Now imagine Lee stumbles upon DALL-E 43 years later, an artificial intelligence that generates original works of art from human-supplied clues that could literally be as simple as “a picture of a train.” As he types words to create image after image, the Wow is back. Only this time it won’t go away. “It feels like a miracle,” he says say. “When the results came out, my breath was taken away and tears welled up in my eyes. It’s that magical.”
Our machines have crossed a threshold. All our lives we’ve been reassured that computers weren’t capable of being truly creative. But suddenly, millions of people are now using a new breed of AIs to generate stunning, never-before-seen photos. Most of these users aren’t professional artists, like Lee Unkrich, and that’s the point: they don’t have to be. Not everyone can write, direct and edit an Oscar winner Toy Story 3 or Cocobut everyone can launch an AI image generator and type in an idea. What appears on screen is stunningly realistic and detailed. So the universal response: Wow. On four services alone—Midjourney, Stable Diffusion, Artbreeder, and DALL-E—people working with AIs are now collectively creating more than 20 million images a day. Brush in hand, artificial intelligence has become a wow engine.
Because these surprising AIs have learned their art from billions of photos taken by humans, their output hovers around what we expect photos to look like. But being an alien AI, fundamentally mysterious even to their creators, they restructure the new photos in a way no human is likely to imagine, filling in details most of us wouldn’t have the artistry to imagine , let alone execute the skills. They can also be instructed to generate more variations of something we like in seconds in whatever style we like. In the end, this is their greatest advantage: they can create new things that are recognizable and understandable, but at the same time completely unexpected.

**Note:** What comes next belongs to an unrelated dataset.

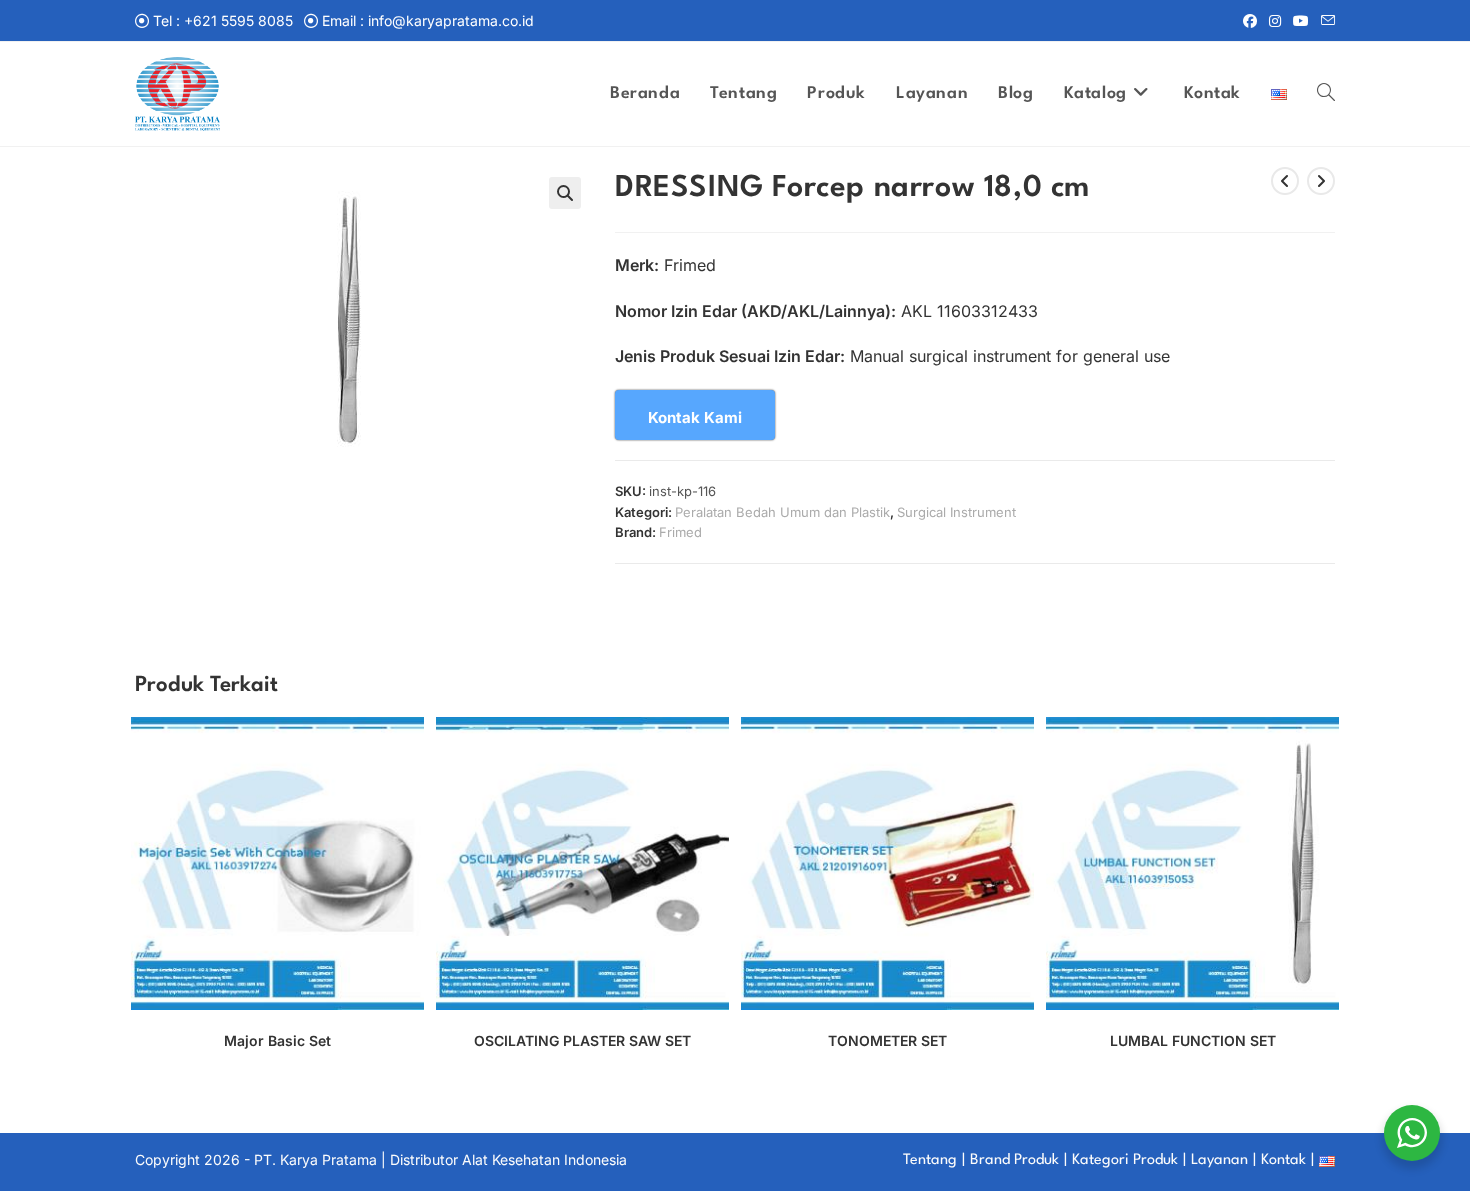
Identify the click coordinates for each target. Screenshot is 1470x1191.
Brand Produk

In fact, these new AI-generated images are so unexpected that – in the quiet awe that immediately follows the Wow– another thought occurs to just about everyone who has encountered them: Man-made art must now be over. Who can compete with the speed, cheapness, scale and, yes, wild creativity of these machines? Is art yet another human endeavor that we have to surrender to robots? And the next obvious question: If computers can be creative, what else can they do that we were told they couldn’t?

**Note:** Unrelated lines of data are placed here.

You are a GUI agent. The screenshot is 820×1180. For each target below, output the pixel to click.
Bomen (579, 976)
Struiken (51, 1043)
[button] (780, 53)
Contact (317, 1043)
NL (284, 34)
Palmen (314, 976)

I’ve spent the past six months using AIs to create thousands of eye-catching images, often losing a night’s sleep in the endless search for Another one beauty hidden in the code. And after interviewing the creators, power users, and other early adopters of these generators, I can make a very clear prediction: Generative AI will change the way we design just about everything. Oh, and no human artist will lose their job because of this new technology.
It is no exaggeration to mention images generated using AI co-creations. The sobering secret of this new power is that its best uses come not from typing a single prompt, but from very long conversations between man and machine. Progress for each image comes from many, many iterations, back and forth, detours, and hours, sometimes days, of teamwork – all thanks to years of advances in machine learning.

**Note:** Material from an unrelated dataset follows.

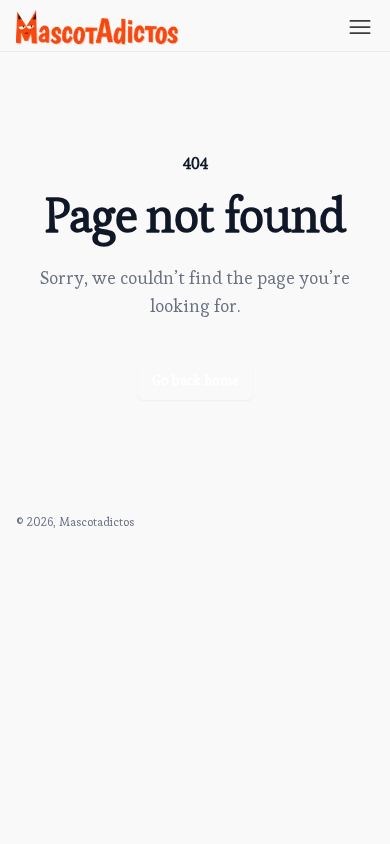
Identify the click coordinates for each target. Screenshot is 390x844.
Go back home (195, 380)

AI image generators were born from the marriage of two separate technologies. One was a historical lineage of deep learning neural networks that could generate coherent, realistic images, and the other was a natural language model that could serve as an interface to the image engine. The two were combined into a language-controlled image generator. Researchers searched the Internet for any images with adjacent text, such as captions, and used billions of these examples to match visual shapes to words and words to shapes. With this new combination, human users could enter a series of words – the prompt – that described the image they were looking for, and the prompt would generate an image based on those words.